Trainer Tim Schneider brachte zur zweiten Halbzeit drei neue Spieler in die Partie und stellte in der Abwehr auf Viererkette um. Bei nun echter Flutlichtatmosphäre kam endlich auch der WSV zu guten Tormöglichkeiten. Und das im Minutentakt. Der eingewechselte Sam Sausmikat scheiterte bei einem Konter nach Vorlage von Semir Saric an Gästekeeper Lukas Lingk (52.). Ein abgefälschter Schuss des ebenfalls eingewechselten Arian Amyan senkte sich gefährlich (53.), doch Lingk war ebenso auf dem Posten wie wenig später, als Sam Sausmikat frei vor ihm auftauchte (54.). In diese Drangphase des WSV fiel ein Konter der Gäste, doch Adamidis und Duje Goles warfen sich im letzten Moment gemeinsam in den Abschluss (57.). Insgesamt war die Heimmannschaft nun wesentlich besser im Spiel und zog die Ballbesitzvorteile auf ihre Seite. Während ein Distanzschuss von Linus Fröhlich rechts am Kasten vorbeiging (72.), brachte Dario Biancardi einen Kopfball nach einer Ecke nicht platziert genug aufs Tor (76.). In der 78. Minute blieb ein Freistoß von Duje Goles in der Mauer hängen, sein Nachschuss flog rechts vorbei. Dann zeigte Schiedsrichter Marco Lechtenberg auch auf der Gegenseite auf den Punkt. Der Gefoulte, Arian Amyn, schoss selbst und verkürzte auf 1:3 (88.). Dabei blieb es.

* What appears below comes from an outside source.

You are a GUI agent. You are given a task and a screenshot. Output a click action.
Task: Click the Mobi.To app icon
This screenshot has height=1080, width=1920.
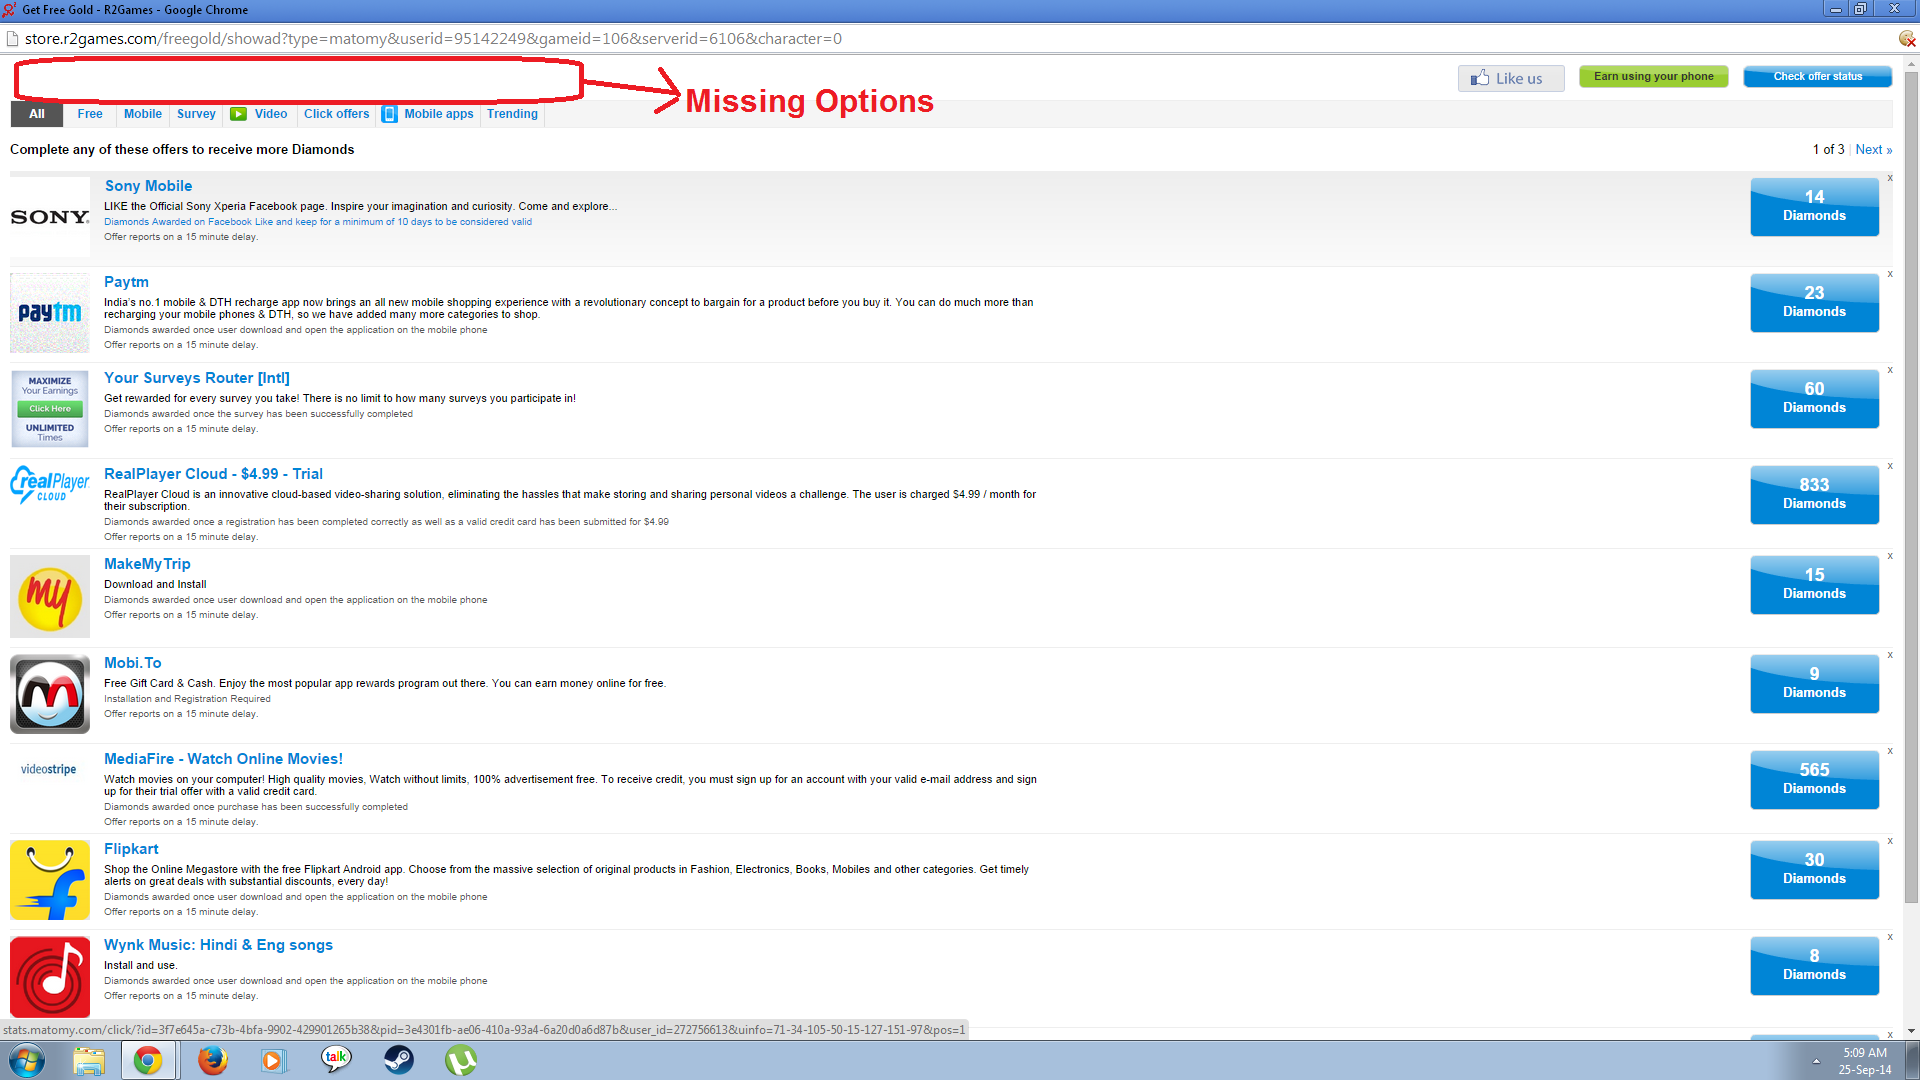pos(49,694)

Trotz eines couragierten Auftritts in der zweiten Halbzeit verlor der WSV sein Heimspiel gegen die SpVg Schonnebeck. Weiter geht es am Sonntag, den 30. August 2026 um 15:30 Uhr mit dem Auswärtsspiel beim FC Büderich..

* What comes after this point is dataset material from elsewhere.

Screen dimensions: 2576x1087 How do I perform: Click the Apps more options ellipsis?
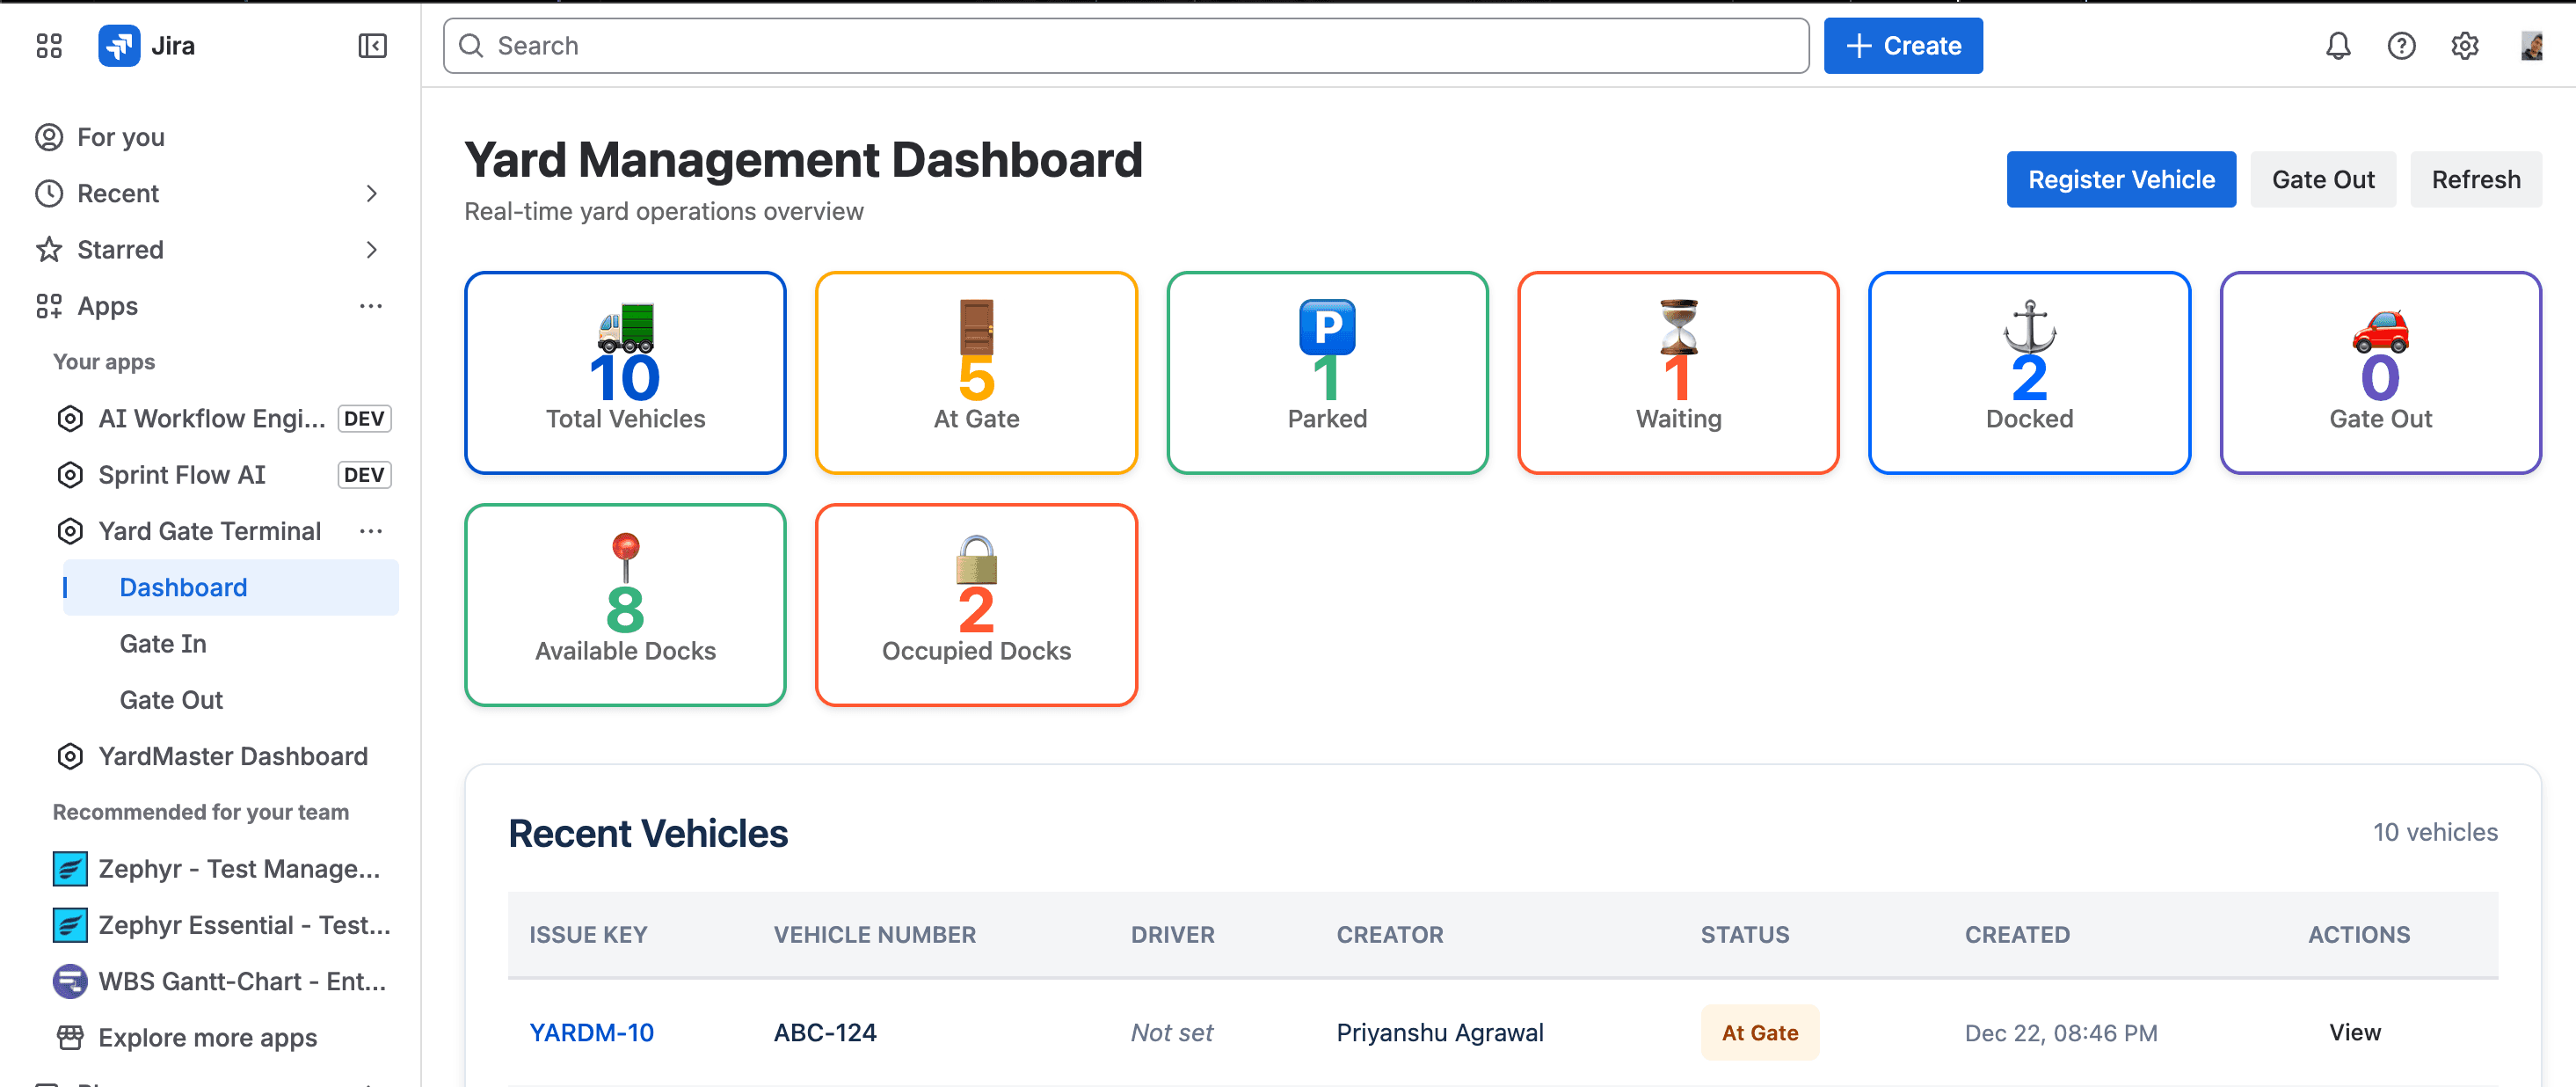coord(371,306)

Aufstellung Wuppertaler SV:
1 Fotios Adamidis – 2 Subaru Nishimura (63. 31 Arlind Bajrami), 4 Noel Westenberger, 44 Serhat Kacmaz (46. 8 Duje Goles), 39 Kilian Bielitza (46. 11 Sam Sausmikat), 5 Jaden Korzynietz – 26 Linus Fröhlich, 6 Genc Laiqi (74. 9 Brightney Igbinadolor), 7 Semir Saric – 20 Fabrizio Fili (46. 17 Arian Amyn), 21 Dario Biancardi
Trainer: Tim Schneider
Aufstellung SpVg Schonnebeck:
1 Lukas Lingk – 27 Denzel Oteng Adjei (70. 22 Noah Kosthorst), 16 Henrik Scheibe, 24 Noah Kloth, 5 Matthias Bloch, 25 Tim Kuhlmann – 7 Moritz Isensee, 30 Youssef Kamboua (84. 20 Alpha Kevin Kourouma), 9 Kevin Kehrmann (90.+2 29 Philipp Mayer) – 18 Yan Marcos Friessner Montas (78. 28 Marcio Elia Lopes da Silva do Vale), 10 Niko Bosnjak (88. 14 Leif Linnig)
Trainer: Dirk Tönnies
Stadion: Stadion am Zoo
Zuschauer: 1.544 (+211 Kinder und Jugendliche unter 18 Jahren mit freiem Eintritt)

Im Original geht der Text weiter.